Well I looked back over the articles linked on the front page to verify what I read and I misspoke. I think the supposed advantage is that EA may not share info with the plaintiffs due to the settlement http://college-football.si.com/2014/...it-settlement/
NCAA reaching settlement with EA & CLC significant mainly because of evidence: settlement makes EA/CLC less likely to share info w/O'Banno
Or that the video game claims and documents may be removed from the O'Bannon case http://www.sbnation.com/college-foot...-money-obannon
NCAA lawyer Glenn Pomerantz says he hopes the settlement allows the elimination of video game claims from O'Bannon trial #NCAAtrial
The NCAA had previously asked Judge Claudia Wilken to deny the use of the video game documents in the O'Bannon trial, though she refused to do so. Now, because of the settlement, the NCAA seems to think it could have that request approved, though there is no word on whether it will be.
More on day two of the O'Bannon trial
Day two of the O’Bannon v. NCAA trial began on Tuesday morning with Stanford professor of economics Dr. Roger Noll — who testified for two and a half hours on Monday — retaking the stand...
After five and a half hours over two days, [plaintiffs' attorney Michael] Hausfeld ended his questioning of Noll, giving way for the NCAA to cross-examine.

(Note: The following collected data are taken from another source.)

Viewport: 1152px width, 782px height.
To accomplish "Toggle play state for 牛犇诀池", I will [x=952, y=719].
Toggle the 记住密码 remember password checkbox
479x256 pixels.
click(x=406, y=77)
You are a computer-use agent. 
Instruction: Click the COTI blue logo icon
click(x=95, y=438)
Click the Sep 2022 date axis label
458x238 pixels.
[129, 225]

[NCAA attorney Rohit] Singla conducted the cross, which got off to a feisty start. “You realize that the NCAA only makes rules with the agreement of the colleges?” Singla asked. “That’s called a cartel,” Noll replied.
And the NCAA thinks this line of defense is plausible
In regard to live television broadcasts, Singla employed an argument the NCAA first introduced in last summer’s class certification hearing: Broadcasters pay for exclusive access to the stadium, not for the rights to televise athletes’ games.

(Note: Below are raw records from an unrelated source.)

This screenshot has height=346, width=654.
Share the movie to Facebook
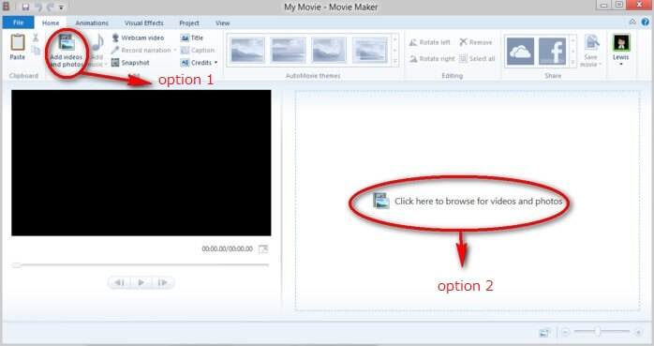click(552, 52)
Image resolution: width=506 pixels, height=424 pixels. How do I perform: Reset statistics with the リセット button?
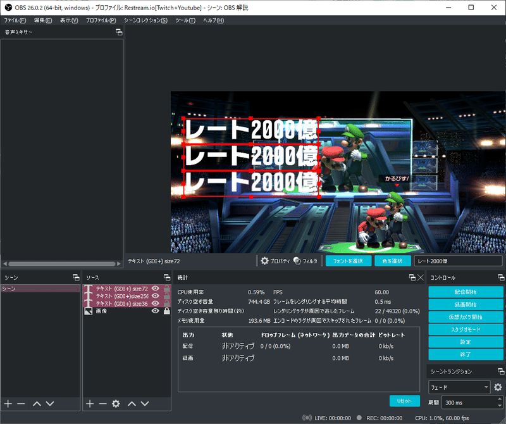tap(405, 401)
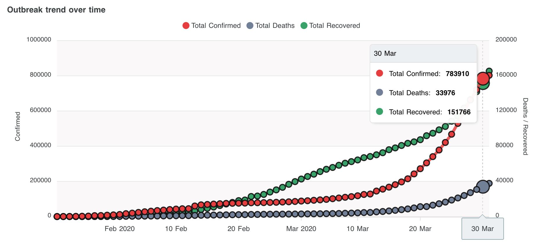This screenshot has height=249, width=544.
Task: Click the highlighted 30 Mar axis label
Action: point(482,229)
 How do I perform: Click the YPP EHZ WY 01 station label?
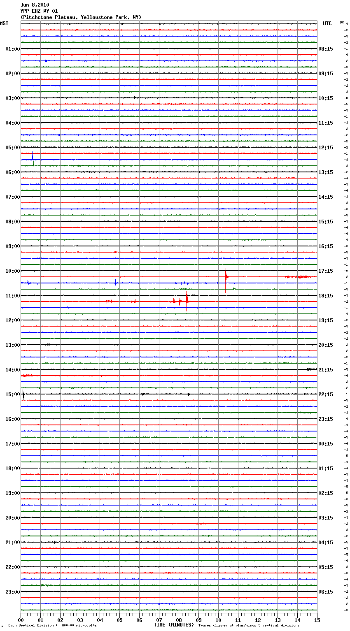[39, 11]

http://college-football.si.com/2014/...wo-roger-noll/
That looks like a winner - I know I watch ESPN for the great visuals of Cameron, not for the sideshow of the game that is being played
NCAA go away, and take men's Olympic sports with you?

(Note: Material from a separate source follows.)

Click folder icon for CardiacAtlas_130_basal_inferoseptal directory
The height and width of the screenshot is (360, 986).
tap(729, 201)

Big 12 Conference commissioner Bob Bowlsby said non-revenue sports will be in jeopardy if the NCAA loses lawsuits with which it currently involved.
"I think you'll see men's Olympic sports going away as a result of funding challenges coming down the pike," Bowlsby said at the Big 12 Conference media days Monday. "It will be very difficult to run the (depth) of programs that hundreds of thousands of students enjoy if we start diverting money."
There are two articles I read over the weekend that are useful in understanding what is likely to happen here.
http://espn.go.com/college-sports/st...n-v-ncaa-trial
http://www.theatlantic.com/magazine/...orts/308643/2/
The first one is an analysis of what is likely to happen after the initial decision is announced for the O'Bannon trial. The executive summary is that the NCAA is likely to lose at least in some part, but regardless, it will be appealed and there will likely not be a definitive solution for at least a couple years.
The second one is from a couple years ago and details how tenuous a hold the NCAA really has on collegiate athletics, especially football. Reading both of these in a short period of time, I get the impression that the NCAA as it currently stands is a severely endangered species.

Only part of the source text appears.